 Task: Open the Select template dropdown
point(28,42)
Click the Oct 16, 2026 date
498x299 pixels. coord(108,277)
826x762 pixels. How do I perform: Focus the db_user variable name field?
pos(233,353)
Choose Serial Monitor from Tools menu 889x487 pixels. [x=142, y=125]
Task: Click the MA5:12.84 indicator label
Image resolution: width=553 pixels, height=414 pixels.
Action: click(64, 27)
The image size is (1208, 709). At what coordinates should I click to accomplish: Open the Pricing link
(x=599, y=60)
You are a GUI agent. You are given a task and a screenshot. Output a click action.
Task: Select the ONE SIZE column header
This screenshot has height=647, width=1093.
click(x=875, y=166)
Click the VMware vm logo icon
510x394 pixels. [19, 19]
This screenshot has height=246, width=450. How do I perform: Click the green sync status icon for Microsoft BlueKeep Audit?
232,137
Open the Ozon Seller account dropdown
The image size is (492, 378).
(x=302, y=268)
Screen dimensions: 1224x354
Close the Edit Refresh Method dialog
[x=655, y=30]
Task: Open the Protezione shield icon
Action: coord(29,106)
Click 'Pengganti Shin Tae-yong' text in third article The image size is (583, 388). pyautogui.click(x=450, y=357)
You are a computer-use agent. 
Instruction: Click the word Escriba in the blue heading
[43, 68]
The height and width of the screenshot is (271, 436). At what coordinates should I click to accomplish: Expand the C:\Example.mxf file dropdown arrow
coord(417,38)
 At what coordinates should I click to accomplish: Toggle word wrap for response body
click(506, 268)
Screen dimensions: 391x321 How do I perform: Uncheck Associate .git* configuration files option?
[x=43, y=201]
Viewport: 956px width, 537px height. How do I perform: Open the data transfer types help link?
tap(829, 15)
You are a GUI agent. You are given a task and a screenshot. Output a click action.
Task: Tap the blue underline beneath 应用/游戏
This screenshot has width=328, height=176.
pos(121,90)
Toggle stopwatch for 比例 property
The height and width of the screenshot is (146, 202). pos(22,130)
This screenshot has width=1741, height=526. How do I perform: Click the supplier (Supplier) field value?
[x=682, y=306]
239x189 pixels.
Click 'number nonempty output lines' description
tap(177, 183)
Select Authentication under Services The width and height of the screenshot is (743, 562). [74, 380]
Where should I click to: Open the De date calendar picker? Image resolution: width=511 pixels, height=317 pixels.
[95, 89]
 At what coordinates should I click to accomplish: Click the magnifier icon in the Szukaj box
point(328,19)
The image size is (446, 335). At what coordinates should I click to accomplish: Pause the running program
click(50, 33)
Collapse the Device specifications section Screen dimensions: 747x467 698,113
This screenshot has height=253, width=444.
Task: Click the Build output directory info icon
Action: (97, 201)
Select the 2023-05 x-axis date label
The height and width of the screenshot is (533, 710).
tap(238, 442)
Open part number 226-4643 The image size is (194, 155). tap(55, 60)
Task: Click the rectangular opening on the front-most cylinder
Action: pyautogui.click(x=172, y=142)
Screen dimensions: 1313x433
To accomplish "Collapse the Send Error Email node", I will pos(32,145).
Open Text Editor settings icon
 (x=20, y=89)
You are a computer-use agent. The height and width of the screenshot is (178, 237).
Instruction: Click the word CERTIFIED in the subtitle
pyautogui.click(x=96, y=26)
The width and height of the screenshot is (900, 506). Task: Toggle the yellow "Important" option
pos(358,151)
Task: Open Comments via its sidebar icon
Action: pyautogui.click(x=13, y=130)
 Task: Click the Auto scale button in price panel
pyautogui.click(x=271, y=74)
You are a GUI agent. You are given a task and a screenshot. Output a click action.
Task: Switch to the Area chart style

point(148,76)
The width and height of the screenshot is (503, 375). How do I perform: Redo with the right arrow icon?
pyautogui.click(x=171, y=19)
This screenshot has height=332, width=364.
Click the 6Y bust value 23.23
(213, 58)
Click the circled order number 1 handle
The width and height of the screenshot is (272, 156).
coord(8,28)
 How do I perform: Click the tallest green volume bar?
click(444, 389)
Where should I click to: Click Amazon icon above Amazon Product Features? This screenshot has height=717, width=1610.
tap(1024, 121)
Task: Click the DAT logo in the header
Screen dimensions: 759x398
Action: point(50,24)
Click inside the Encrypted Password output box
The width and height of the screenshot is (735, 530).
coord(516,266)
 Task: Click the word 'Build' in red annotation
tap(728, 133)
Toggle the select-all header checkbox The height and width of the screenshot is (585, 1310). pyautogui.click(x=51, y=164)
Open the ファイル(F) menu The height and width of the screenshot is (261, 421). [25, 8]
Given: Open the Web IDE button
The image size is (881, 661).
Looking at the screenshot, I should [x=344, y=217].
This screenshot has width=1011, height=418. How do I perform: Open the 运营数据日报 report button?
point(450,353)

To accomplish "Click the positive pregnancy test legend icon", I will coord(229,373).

————

[Task requirements]
Give the number of lines in the entries that contain the word "will", with no other text.

[Written answer]
2